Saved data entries

▼▼▼

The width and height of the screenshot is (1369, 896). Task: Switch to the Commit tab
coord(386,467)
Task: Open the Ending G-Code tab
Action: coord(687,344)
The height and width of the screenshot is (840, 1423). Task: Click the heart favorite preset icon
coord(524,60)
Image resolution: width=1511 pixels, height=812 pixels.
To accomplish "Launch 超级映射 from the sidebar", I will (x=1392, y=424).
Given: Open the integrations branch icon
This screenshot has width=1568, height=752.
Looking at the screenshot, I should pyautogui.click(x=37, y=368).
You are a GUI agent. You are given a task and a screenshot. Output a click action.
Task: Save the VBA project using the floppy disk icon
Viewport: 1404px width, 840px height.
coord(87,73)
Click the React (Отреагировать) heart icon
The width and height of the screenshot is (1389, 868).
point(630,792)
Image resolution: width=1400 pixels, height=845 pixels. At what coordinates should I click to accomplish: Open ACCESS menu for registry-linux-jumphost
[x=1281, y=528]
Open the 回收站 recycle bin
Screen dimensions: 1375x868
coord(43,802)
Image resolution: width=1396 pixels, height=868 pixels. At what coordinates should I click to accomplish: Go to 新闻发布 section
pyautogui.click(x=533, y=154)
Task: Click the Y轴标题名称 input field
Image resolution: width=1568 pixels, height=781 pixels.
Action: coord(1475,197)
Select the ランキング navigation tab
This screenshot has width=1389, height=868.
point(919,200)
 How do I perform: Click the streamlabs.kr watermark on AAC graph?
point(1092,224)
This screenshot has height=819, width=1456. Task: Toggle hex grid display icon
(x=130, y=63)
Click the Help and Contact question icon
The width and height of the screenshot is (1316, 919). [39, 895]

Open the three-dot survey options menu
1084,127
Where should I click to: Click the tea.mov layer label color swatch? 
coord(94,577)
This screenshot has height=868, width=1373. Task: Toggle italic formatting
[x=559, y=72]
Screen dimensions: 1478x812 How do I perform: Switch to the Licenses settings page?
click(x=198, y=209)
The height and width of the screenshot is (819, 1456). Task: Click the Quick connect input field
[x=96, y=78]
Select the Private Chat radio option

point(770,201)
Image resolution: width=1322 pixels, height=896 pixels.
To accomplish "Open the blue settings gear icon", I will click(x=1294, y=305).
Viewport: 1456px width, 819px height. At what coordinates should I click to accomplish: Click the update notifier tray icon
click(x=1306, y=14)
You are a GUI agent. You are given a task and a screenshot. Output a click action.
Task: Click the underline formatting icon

▲▲▲

(WORK TO BE COMPLETED): Print the records above in full, exactly.

(WRITTEN SOLUTION):
The width and height of the screenshot is (1369, 896). Task: Switch to the Commit tab
coord(386,467)
Task: Open the Ending G-Code tab
Action: coord(687,344)
The height and width of the screenshot is (840, 1423). Task: Click the heart favorite preset icon
coord(524,60)
Image resolution: width=1511 pixels, height=812 pixels.
To accomplish "Launch 超级映射 from the sidebar", I will (x=1392, y=424).
Given: Open the integrations branch icon
This screenshot has width=1568, height=752.
Looking at the screenshot, I should pyautogui.click(x=37, y=368).
You are a GUI agent. You are given a task and a screenshot. Output a click action.
Task: Save the VBA project using the floppy disk icon
Viewport: 1404px width, 840px height.
coord(87,73)
Click the React (Отреагировать) heart icon
The width and height of the screenshot is (1389, 868).
point(630,792)
Image resolution: width=1400 pixels, height=845 pixels. At what coordinates should I click to accomplish: Open ACCESS menu for registry-linux-jumphost
[x=1281, y=528]
Open the 回收站 recycle bin
Screen dimensions: 1375x868
coord(43,802)
Image resolution: width=1396 pixels, height=868 pixels. At what coordinates should I click to accomplish: Go to 新闻发布 section
pyautogui.click(x=533, y=154)
Task: Click the Y轴标题名称 input field
Image resolution: width=1568 pixels, height=781 pixels.
Action: coord(1475,197)
Select the ランキング navigation tab
This screenshot has width=1389, height=868.
point(919,200)
 How do I perform: Click the streamlabs.kr watermark on AAC graph?
point(1092,224)
This screenshot has height=819, width=1456. Task: Toggle hex grid display icon
(x=130, y=63)
Click the Help and Contact question icon
The width and height of the screenshot is (1316, 919). [39, 895]

Open the three-dot survey options menu
1084,127
Where should I click to: Click the tea.mov layer label color swatch? 
coord(94,577)
This screenshot has height=868, width=1373. Task: Toggle italic formatting
[x=559, y=72]
Screen dimensions: 1478x812 How do I perform: Switch to the Licenses settings page?
click(x=198, y=209)
The height and width of the screenshot is (819, 1456). Task: Click the Quick connect input field
[x=96, y=78]
Select the Private Chat radio option

point(770,201)
Image resolution: width=1322 pixels, height=896 pixels.
To accomplish "Open the blue settings gear icon", I will click(x=1294, y=305).
Viewport: 1456px width, 819px height. At what coordinates should I click to accomplish: Click the update notifier tray icon
click(x=1306, y=14)
You are a GUI agent. You are given a task and a screenshot. Output a click action.
Task: Click the underline formatting icon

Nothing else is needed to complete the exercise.